Antonio Fernando
O diretor Woody Allen tem uma relação complicada, de amor e ódio com os cinéfilos. Tem gente que não perde um filme seu, atuando ou dirigindo. Tem gente que não o suporta, acha-o um chato novaiorquino. Pode ser as duas coisas, mas em uma ele tem a unanimidade: é um dos diretores mais competentes do cinema norte-americano. E Blue Jasmine (2013), um de seus últimos trabalhos, está aí para confirmar.
Rodado em São Francisco e um pouco em Nova Iorque, o filme conta a história de Jasmine (Cate Blanchett), uma ex-ricaça de Manhattan acostumada à vida de luxo oferecida por seu marido Hal (Alec Baldwin), e que agora encontra-se na miséria desde que este foi preso por fraude, o que a obriga a se mudar para a Califórnia a fim de morar com a irmã, Ginger (Sally Hawkins).
Ambas adotadas, as mulheres não poderiam ser mais diferentes física e emocionalmente: enquanto Jasmine tenta superar um colapso nervoso, acostumada que era a ser servida por todos e mal podendo aceitar sua nova realidade, Ginger é uma criatura alegre, simples e com um leve complexo de inferioridade.
Alternando a narrativa entre o presente, que traz a protagonista buscando se adaptar ao cotidiano de trabalhadora, e o passado, que revela as circunstâncias que a levaram até ali, Blue Jasmine é um filme capaz de provocar risadas pontuais, mas que jamais poderia ser confundido com uma comédia, apresentando-se verdadeiramente sufocante em vários momentos.

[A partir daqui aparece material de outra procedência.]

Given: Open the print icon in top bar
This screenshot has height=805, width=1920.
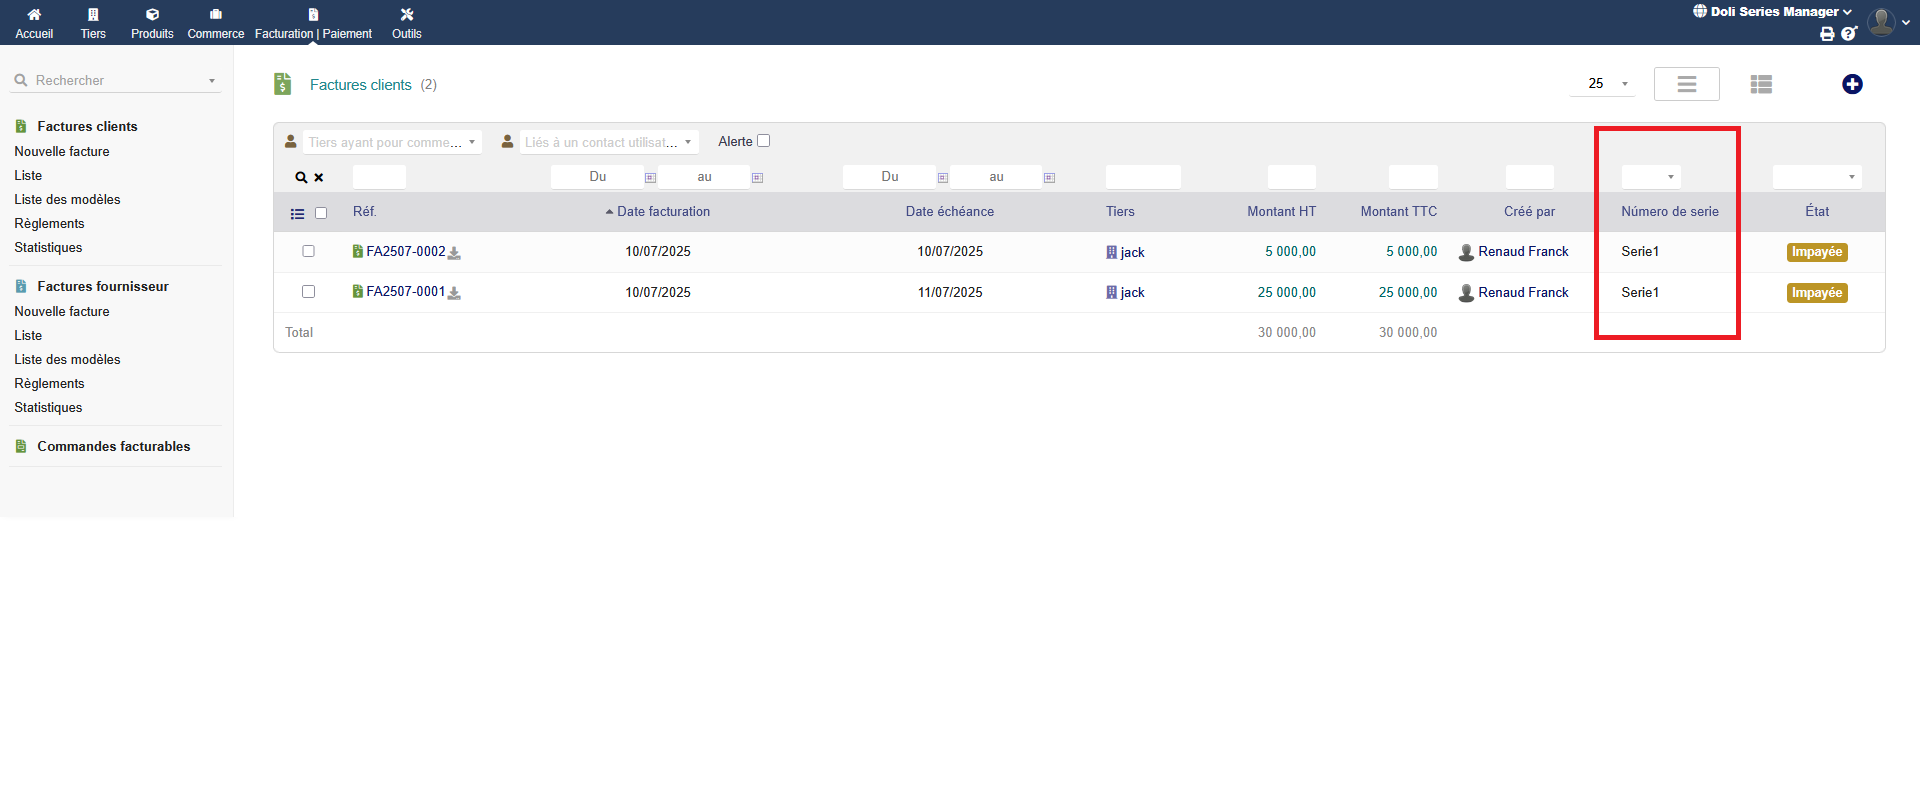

Longe de aceitar a responsabilidade pelos atos do marido (para os quais se fez de cega), prefere enxergar-se como sua grande vítima. Aliás, uma das principais tragédias de Jasmine é sua incapacidade de enxergar o óbvio: quando casada, negava-se a ver as traições do marido e seus crimes; agora pobre, insiste em ver apenas miséria no cotidiano humilde, mas alegre, da irmã.
Por mais sólidas que sejam as performances dos colegas de elenco de Cate Blanchett, é mesmo a protagonista quem merece os maiores elogios em Blue Jasmine: encarnando a personagem como uma figura egoísta e fútil, Blanchett abraça os defeitos daquela mulher com entrega total, jamais temendo o julgamento do espectador.
A atriz é hábil justamente ao despertar nossa compaixão mesmo ao tomar algumas das atitudes mais reprováveis da narrativa, já que por baixo daquela fachada de esnobismo e arrogância há uma mulher claramente danificada que precisa desesperadamente de socorro — e quando ela chora, aliviada, ao receber a ligação de um pretendente, percebemos o quão vulnerável e carente de aprovação ela realmente é.
Desesperançado e triste até seu final, Blue Jasmine é um filme sem muitas nuances, mas eficaz ao não fazer concessões no retrato de uma criatura cuja beleza e elegância externas ocultam uma mulher irremediavelmente estragada por dentro. Um dos melhores, senão o melhor trabalho do diretor. Cinco estrelas com louvor.